Si les deux armées à réunir ont un point de départ différent, et que leurs chefs soient dans l’impossibilité d’établir entre eux une entente détaillée et précise, s’ils ne communiquent que par quelques télégrammes chiffrés, vagues ou elliptiques, la manœuvre concentrique de ces deux armées sur un point déterminé est plus que difficile et téméraire, elle est folle.

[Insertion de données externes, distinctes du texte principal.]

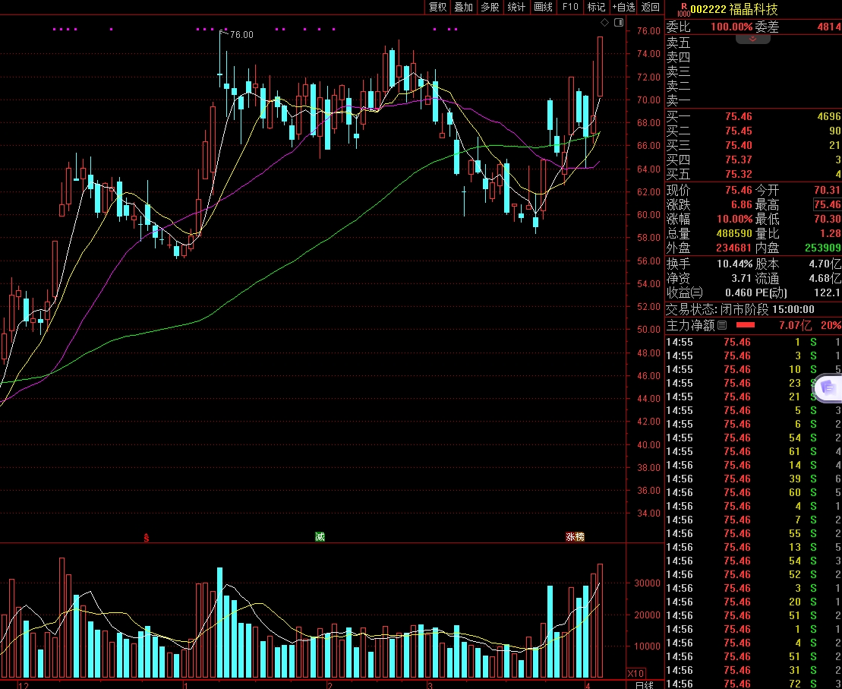Open the 日线 period selector
This screenshot has height=689, width=842.
[644, 684]
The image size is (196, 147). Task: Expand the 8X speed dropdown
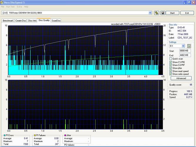[x=183, y=46]
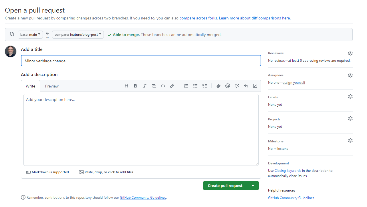Select the Write tab
Screen dimensions: 367x207
tap(30, 86)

Il est une seconde règle générale fournie par l’expérience, c’est que, dans quelque situation que soit une armée, indépendamment de toute pensée de réunion avec une autre armée, le choix étant entre une manœuvre difficile et une manœuvre sûre, le devoir est de préférer celle qui est sûre. Et les grands capitaines préoccupés des hasards imprévus dans une bataille, quelque favorables qu’en soient les apparences, ne se sont jamais écartés de cette sage maxime.

En 1474, Frédéric, quoique cela ne fût guère dans ses habitudes, rassembla les principaux officiers de ses troupes et leur demanda si l’on marcherait sur Prague et si l’on se maintiendrait dans le royaume autrichien ou si l’on se retirerait en Silésie. En se retirant, on était obligé d’abandonner des amas de farine et surtout la grosse artillerie que les chemins ne permettaient pas de trainer après soi. « N’importe, dit Frédéric, il faut marcher en Silésie parce que c’est le parti le plus sur[1]. »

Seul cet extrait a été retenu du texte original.